Not only politicians are recipients of graft; a recent New York Times exposé provides evidence of pharmaceutical companies using ostensible “speaker’s fees” to actual provide kickback payments to physicians who are big prescribers of their drugs. The article emphasizes payments to doctors who practice pain medicine and are in a position to prescribe large amounts of the opioids manufactured by these companies. Sadly, this is almost as unsurprising as the graft going to politicians to compromise our health. What we should be is outraged about it, and working to combat it. Certainly the politicians do not seem to be. In the conclusion to her “controversial” speech at the White House Correspondents’ Dinner Michelle Wolf noted that: “Flint still doesn’t have clean drinking water.” It is harsh, it is true, and it is almost as bad as the news that the government of Michigan will no longer be providing free bottled water, even though the tap water is still unsafe.

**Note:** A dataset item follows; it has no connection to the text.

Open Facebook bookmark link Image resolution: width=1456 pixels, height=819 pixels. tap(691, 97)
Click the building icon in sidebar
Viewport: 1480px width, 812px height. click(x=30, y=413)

Flint, of course, is a majority minority and overwhelmingly poor city. It has long been clear that its struggles with lead-poisoned water is not coincidental with the makeup of its population, and it not a coincidence that it is in Michigan. The Commonwealth Report illustrates a wide divide between those states that have better and those that have worse health status. Largely, the map is geographic with northern states better and southern states worse, but there is a tongue of northern states in the worse group, heading up from Kentucky and West Virginia into Indiana, Ohio, and on up to Michigan. What these states have in common with most of those in the south is control by Republicans who in most cases have not, in most cases, expanded Medicaid for their citizens. Expansion of Medicaid was a central part of the Affordable Care Act, but a Supreme Court left the decision on whether to do so optional for the states; those that have not done so have worse population health status. This is exacerbated by changes in federal policy that have increasingly made access to health care worse and more expensive in most states, with the impact felt most in states that have elected Republican government and that voted for President Trump.

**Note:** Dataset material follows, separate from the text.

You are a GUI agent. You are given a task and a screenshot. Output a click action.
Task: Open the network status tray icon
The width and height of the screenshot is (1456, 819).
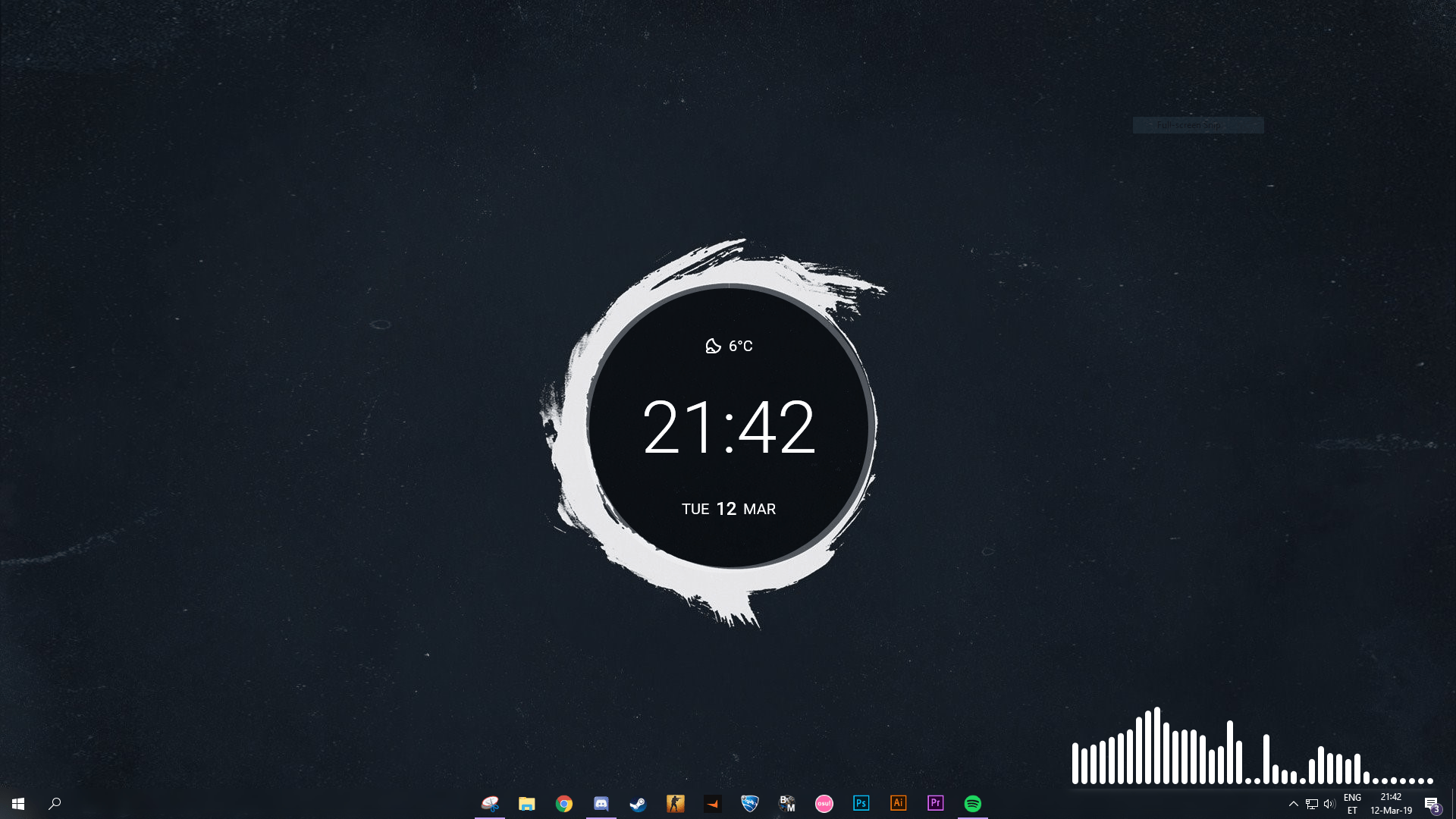1312,804
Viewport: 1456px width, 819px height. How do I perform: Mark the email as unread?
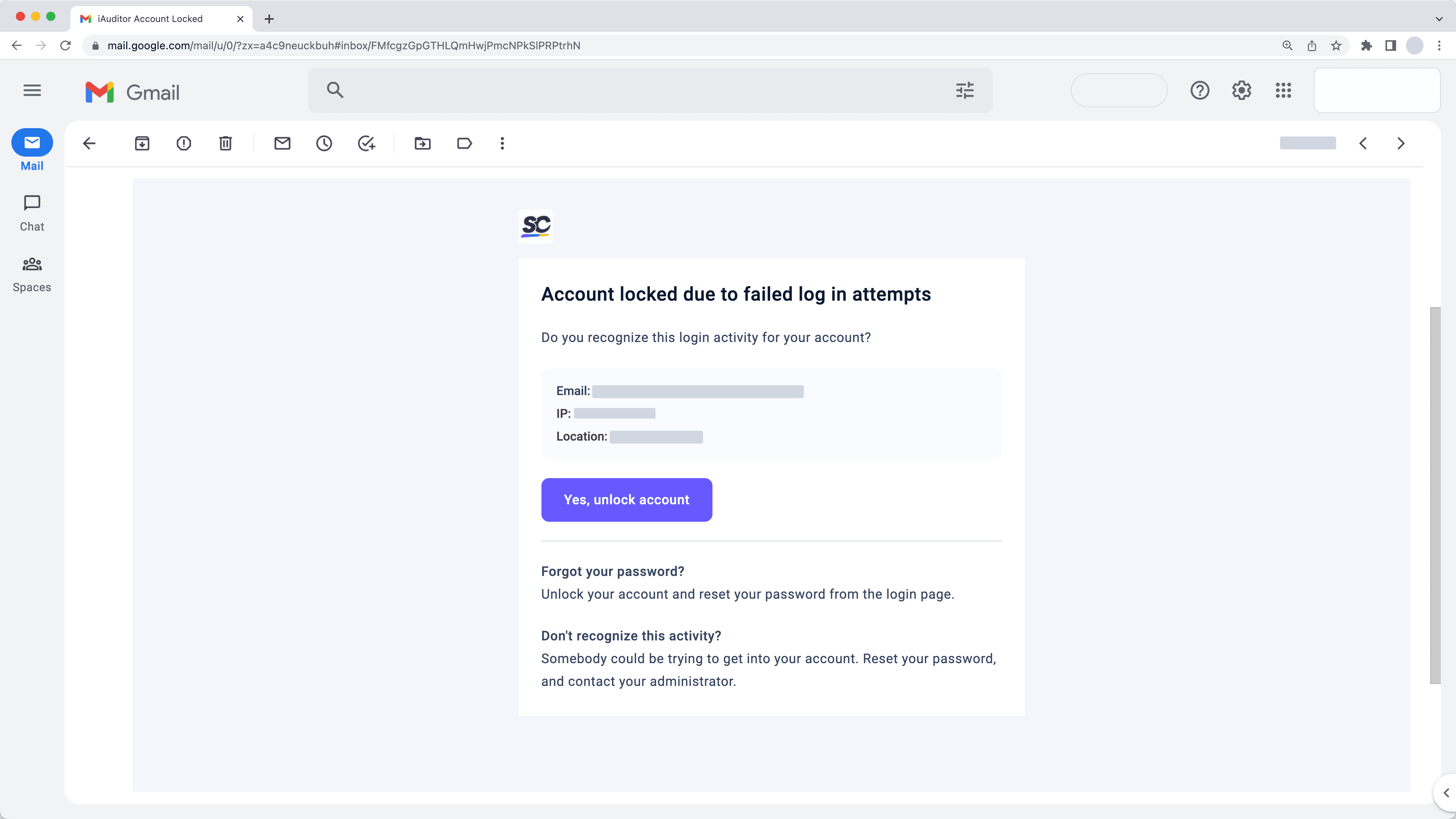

In another blog post, First Look at Health Insurance Coverage in 2018 Finds ACA Gains Beginning to Reverse, the Commonwealth Fund notes that*:
·        About 4 million working-age people have lost insurance coverage since 2016
·        The uninsured rates among lower-income adults rose from 20.9 percent in 2016 to 25.7 percent in March 2018
·        The uninsured rate among working-age adults increased to 15.5 percent
·        The uninsured rate among adults in states that did not expand Medicaid rose to 21.9 percent
·        The uninsured rate increased among adults age 35 and older
·        The uninsured rate among adults who identify as Republicans is higher compared to 2016
·        The uninsured rate remains highest in southern states
·        Five percent of insured adults plan to drop insurance because of the individual mandate repeal

This is also not good news. Much of the problem is because employer health insurance costs (much of it passed on to workers) have been rising as Medicare and Medicaid control costs. A Washington Monthly article (excerpted by the great Don McCanne in his Quote of the Day) calls for price controls, noting that much of the cost (in lower wages) that workers bear for higher health insurance is not obvious to them, and they would thus have sticker shock from a Medicare for All program. Dr. McCanne notes that a current California bill, AB 3087, calls for price controls, and is supported by unions but opposed by industry and the California Medical Association so it has little chance of passage, suggesting that this solution is not more palatable to the powerful. He calls for well-thought out Medicare for All program, saying:
Now would it be that difficult to let people know about the hidden costs of health care that they are already paying? Do people really prefer being kept in the dark by an opaque financing system rather than being enlightened by the transparency of financing through an equitable tax system, especially if the amount being spent is somewhat less for all but the wealthiest of us?

I do not think so. It is time to do something to change a status quo that is unacceptable for the health of so many as well as unaffordable. It is time to do the right thing.